### Extract
....................

The most successful feds are often the most successful leaders. The Service to America Medals highlight the best and brightest feds who are really doing innovative work.
All summer long we have detailed their amazing work here. But we wanted to mine them for additional leadership lessons.
The Sammies are part of the Partnership for Public Service. Tom Fox is the Vice President for Leadership and Innovation at the PPS. He told Chris Dorobek about the leadership lessons.
Having a vision and following through.
A leader must able to see what’s possible, articulate that vision, set clear and measurable goals to reach the desired outcome, and not be deterred by roadblocks along the way. Sammies winner Mark Johnston, part of the team from the Departments of Housing and Urban Development (HUD) and Veterans Affairs (VA), said HUD Secretary Shaun Donovan and others in leadership made clear they wanted to end veterans homelessness by 2015. “They just didn’t set a vague goal. They created a strategic plan to get it done.”
Johnston said leaders at the VA have consistently provided the support needed to move forward, resulting in a 12-percent reduction in one year. To keep the initiative on track, he noted Donovan and Deputy VA Secretary Scott Gould have held regular meetings with the team to “ask tough, candid questions to pinpoint problems and identify solutions” so they could move forward.

....................

### Rows from a screen grounding dataset
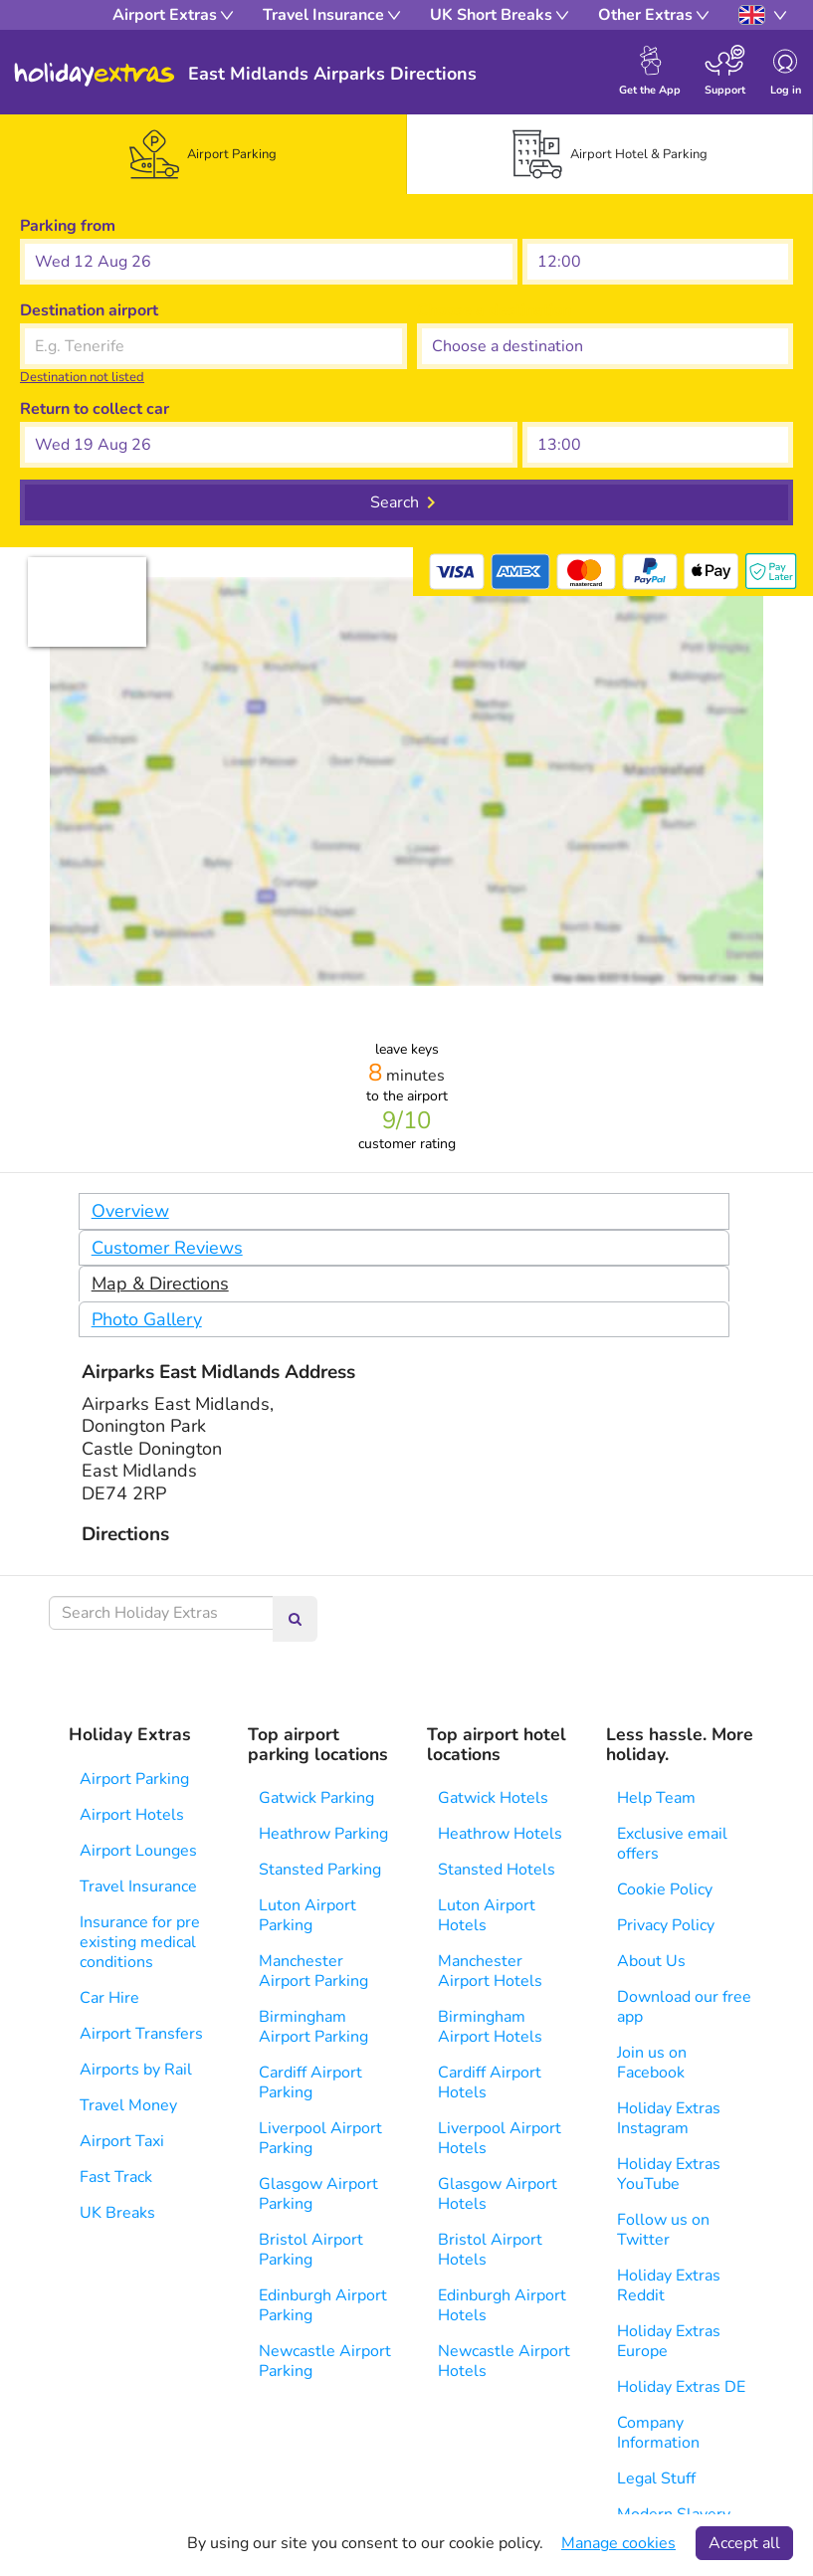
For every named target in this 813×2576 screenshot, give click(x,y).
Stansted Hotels (496, 1870)
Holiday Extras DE (681, 2387)
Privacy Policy (665, 1925)
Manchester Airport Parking (313, 1971)
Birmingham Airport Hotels (490, 2027)
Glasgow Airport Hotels (497, 2194)
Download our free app (684, 2007)
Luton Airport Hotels (486, 1915)
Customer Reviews (167, 1248)
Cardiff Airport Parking (310, 2082)
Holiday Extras (94, 74)
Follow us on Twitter (663, 2230)
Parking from (67, 226)
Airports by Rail (136, 2070)
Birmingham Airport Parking (313, 2027)
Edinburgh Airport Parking (323, 2305)
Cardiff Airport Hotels (489, 2082)
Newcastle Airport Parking (325, 2361)
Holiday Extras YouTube (668, 2174)
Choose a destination (494, 310)
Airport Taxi (122, 2141)
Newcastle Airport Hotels (504, 2361)
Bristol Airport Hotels (490, 2250)
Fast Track (116, 2177)
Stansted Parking (320, 1870)
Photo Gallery (147, 1319)
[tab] (203, 154)
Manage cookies (618, 2543)
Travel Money (128, 2105)
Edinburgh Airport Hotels (502, 2305)
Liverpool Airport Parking (320, 2138)
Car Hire (109, 1998)
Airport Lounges (138, 1851)
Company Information (658, 2433)
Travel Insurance (138, 1886)
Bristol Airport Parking (311, 2250)
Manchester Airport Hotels (490, 1971)
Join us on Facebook (652, 2062)
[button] (268, 262)
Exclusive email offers (672, 1844)
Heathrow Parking (323, 1834)
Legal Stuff (656, 2478)
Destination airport (89, 310)
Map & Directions (160, 1283)
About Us (651, 1961)
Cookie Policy (664, 1889)
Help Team (656, 1798)
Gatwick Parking (316, 1798)
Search (394, 502)
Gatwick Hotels (493, 1798)
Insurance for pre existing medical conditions (140, 1942)
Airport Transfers (141, 2034)
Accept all (744, 2543)
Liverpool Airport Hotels (499, 2138)
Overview (130, 1211)
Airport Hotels (132, 1815)
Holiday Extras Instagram (668, 2118)
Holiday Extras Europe (668, 2341)
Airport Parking (134, 1779)
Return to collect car (94, 409)
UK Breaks (117, 2213)
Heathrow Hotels (500, 1834)
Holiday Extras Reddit (668, 2285)
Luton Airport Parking (307, 1915)
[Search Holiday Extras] (161, 1613)
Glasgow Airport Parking (318, 2194)
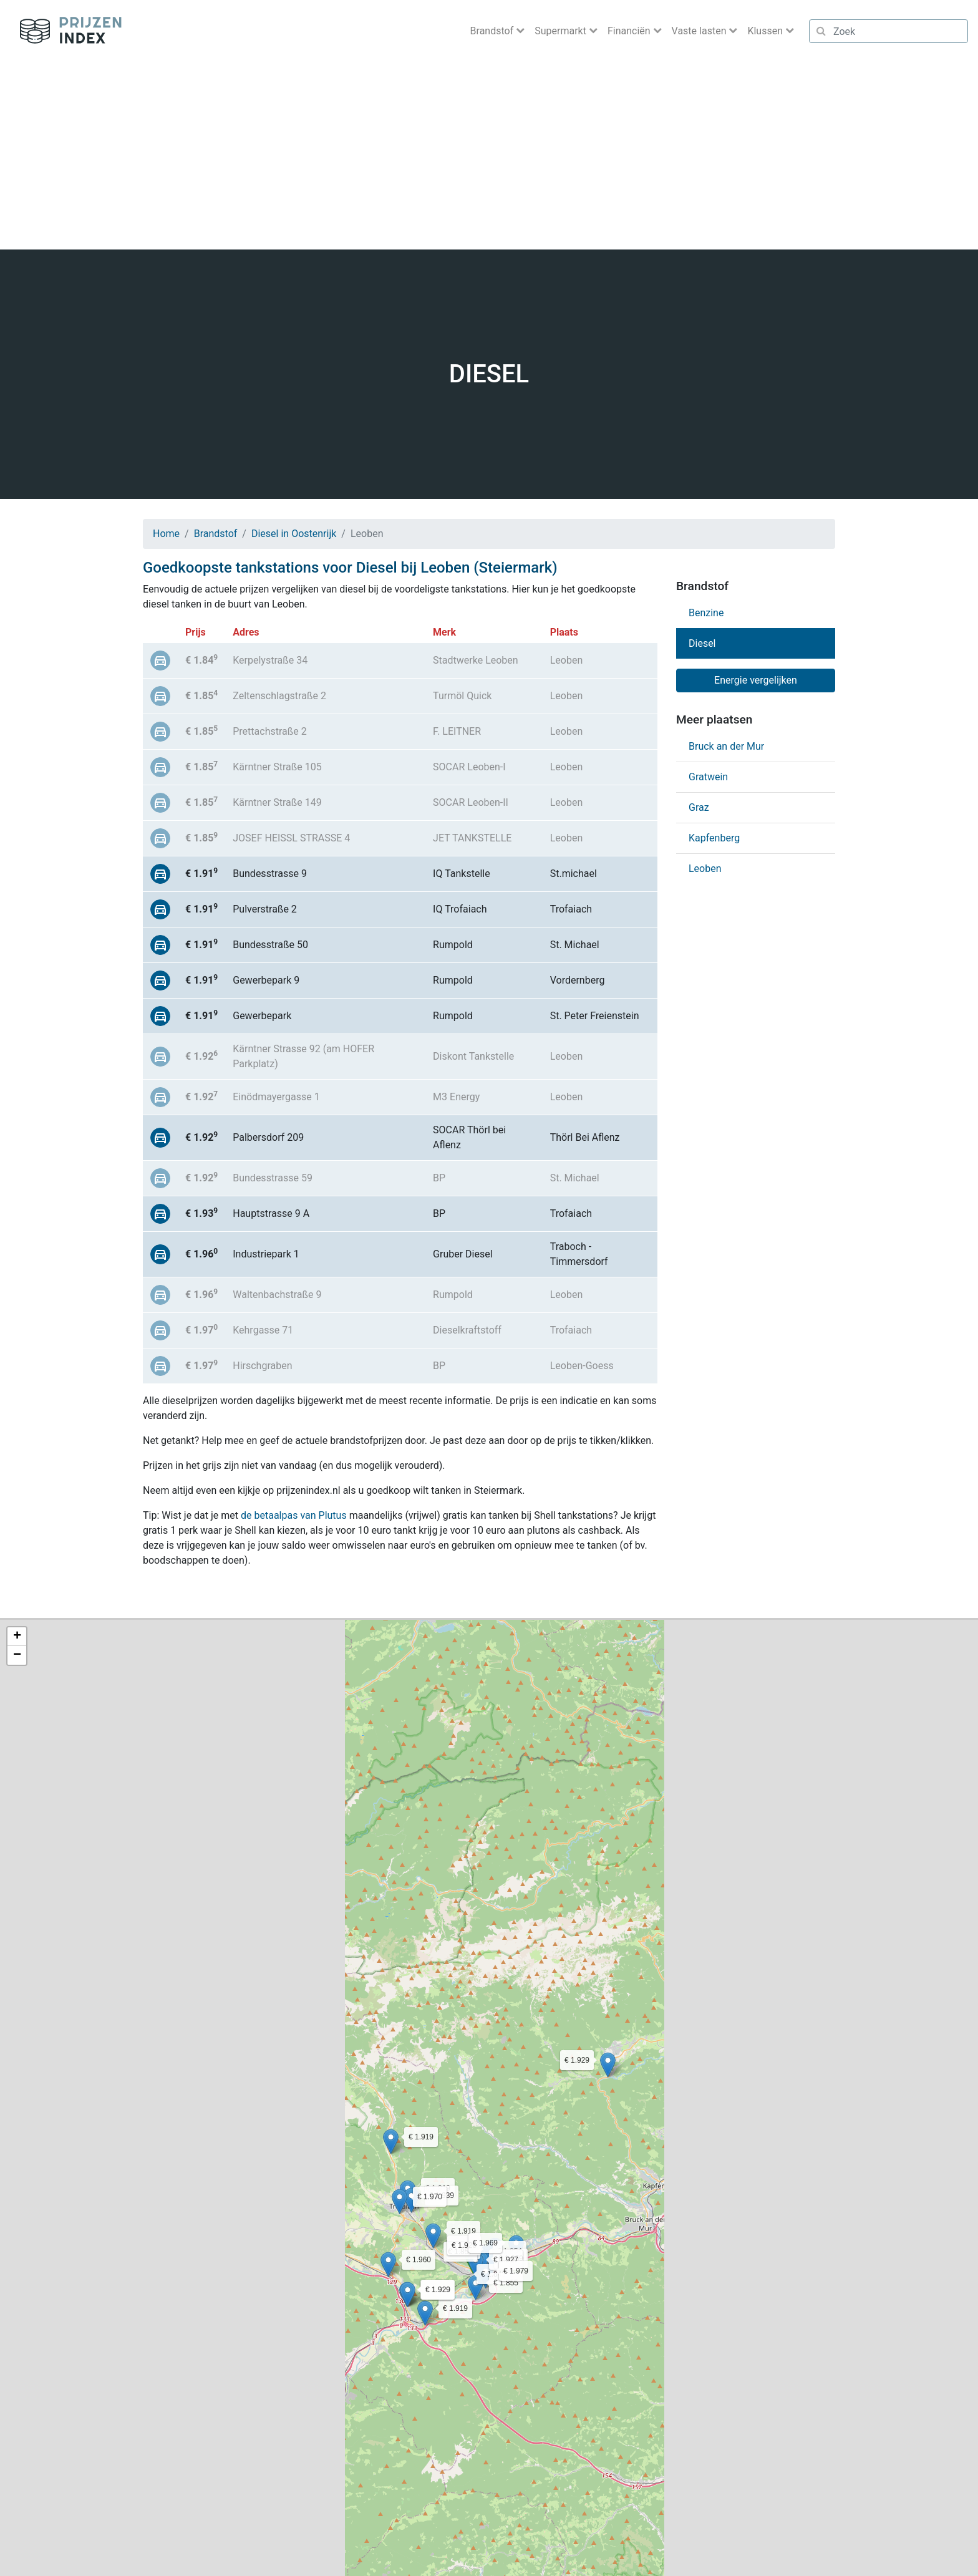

....................

### Instructions
[A] Reproduce the leadership article word for word, everything from "The Sammies are" down to "and following through.".
[B] Arrange the records, everything from the line containing "Manchester Airport Hotels (490, 1971)" down to the end of the records, as a JSON list of strings with one string per line. Omit blank lines and leave the pictures out.
The leadership article and the records come from unrelated sources.

### Answers by task
[A]
The Sammies are part of the Partnership for Public Service. Tom Fox is the Vice President for Leadership and Innovation at the PPS. He told Chris Dorobek about the leadership lessons.
Having a vision and following through.

[B]
[
  "Manchester Airport Hotels (490, 1971)",
  "Join us on Facebook (652, 2062)",
  "[button] (268, 262)",
  "Exclusive email offers (672, 1844)",
  "Heathrow Parking (323, 1834)",
  "Legal Stuff (656, 2478)",
  "Destination airport (89, 310)",
  "Map & Directions (160, 1283)",
  "About Us (651, 1961)",
  "Cookie Policy (664, 1889)",
  "Help Team (656, 1798)",
  "Gatwick Parking (316, 1798)",
  "Search (394, 502)",
  "Gatwick Hotels (493, 1798)",
  "Insurance for pre existing medical conditions (140, 1942)",
  "Airport Transfers (141, 2034)",
  "Accept all (744, 2543)",
  "Liverpool Airport Hotels (499, 2138)",
  "Overview (130, 1211)",
  "Airport Hotels (132, 1815)",
  "Holiday Extras Instagram (668, 2118)",
  "Holiday Extras Europe (668, 2341)",
  "Airport Parking (134, 1779)",
  "Return to collect car (94, 409)",
  "UK Breaks (117, 2213)",
  "Heathrow Hotels (500, 1834)",
  "Holiday Extras Reddit (668, 2285)",
  "Luton Airport Parking (307, 1915)",
  "[Search Holiday Extras] (161, 1613)",
  "Glasgow Airport Parking (318, 2194)"
]